Tujuh hari di Second Life

Di mana lagi Anda bisa mendesain kolam renang Anda sendiri, mendiskusikan politik dunia dengan zebra di bar, dan menghasilkan £200 sebelum makan siang? Selamat datang di Kehidupan Kedua (www.secondlife.com), dunia online yang sangat besar, sangat nyata, dan sangat menarik yang menarik ribuan penduduk baru setiap hari.

Tujuh hari di Second Life

Tidak seperti kebanyakan game, yang dimainkan dalam parameter ketat imajinasi pengembang, Second Life bergantung pada kreativitas para anggotanya, memungkinkan mereka membangun objek, industri, dan komunitas yang belum pernah dimiliki perusahaan dibayangkan. Gantungan pesawat terletak di samping lapangan sepak bola; kasino hanya berjarak beberapa detik dari kelompok dukungan bagi korban pelecehan seksual di kehidupan nyata; debat politik hanya berjarak beberapa klik saja dari malam open mike di klub komedi (dan tidak selalu berbeda).

Tapi bagaimana rasanya hidup, bekerja, dan bermain di Second Life? Saya menghabiskan seminggu menyamar di dunia online, mencoba mengambil sampel budaya, komunitas, dan lingkungan sebanyak mungkin. Ada yang sangat menghibur, ada yang menakutkan, dan ada juga yang ilegal, tapi seperti yang bisa kamu lihat dari buku harianku di bawah ini, tidak pernah ada momen yang membosankan.

Hari 1

Aku terjatuh dari langit menuju Kehidupan Keduaku, dan segera mendapati diriku berada di puncak gunung dikelilingi oleh pria-pria berjins biru dan kaus putih ketat.
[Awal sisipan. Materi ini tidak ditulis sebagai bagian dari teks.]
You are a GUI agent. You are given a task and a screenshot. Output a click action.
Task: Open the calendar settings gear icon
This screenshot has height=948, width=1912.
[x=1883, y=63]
Sekilas, Second Life tampaknya merupakan audisi Alpine untuk peran utama dalam Grease. Untungnya, label nama kecil – bertuliskan “Bozza Bayliss” yang saya pilih saat pendaftaran – muncul di atas avatar saya, membedakan saya dari Travolta lainnya.
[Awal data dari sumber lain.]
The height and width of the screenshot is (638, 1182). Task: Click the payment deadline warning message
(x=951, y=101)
Saya menuruni gunung menuju kamp pelatihan, di mana Anda diajarkan dasar-dasarnya melalui serangkaian tutorial pop-up: cara memindahkan benda, membuka pintu, berbicara dengan sesama penghuni, dan terbang. Dalam hitungan detik, saya berkeliling di sekitar lanskap seperti Peter Pan dengan kecepatan tinggi, dan saya langsung dipaksa untuk berlatih kemampuan komunikasiku dengan meminta maaf kepada wanita yang kebingungan yang baru saja diterpa pertunjukan musikal tahun 1970-an bintang.

Sebelum korban tabrak lari sempat sadar kembali, aku pergi ke toko pakaian kamp pelatihan untuk mengubah penampilanku. Saya memilih atasan beludru hitam dan, tanpa alasan lain selain karena saya bisa, sepasang kaki naga. Saya tampak seperti reptilian Graham Norton (mungkin karena mengikuti “kamp pelatihan” secara harfiah), meskipun dibandingkan dengan pria berkepala kambing dan setelan bergaris-garis bercahaya di sampingku, penampilanku lumayan biasa.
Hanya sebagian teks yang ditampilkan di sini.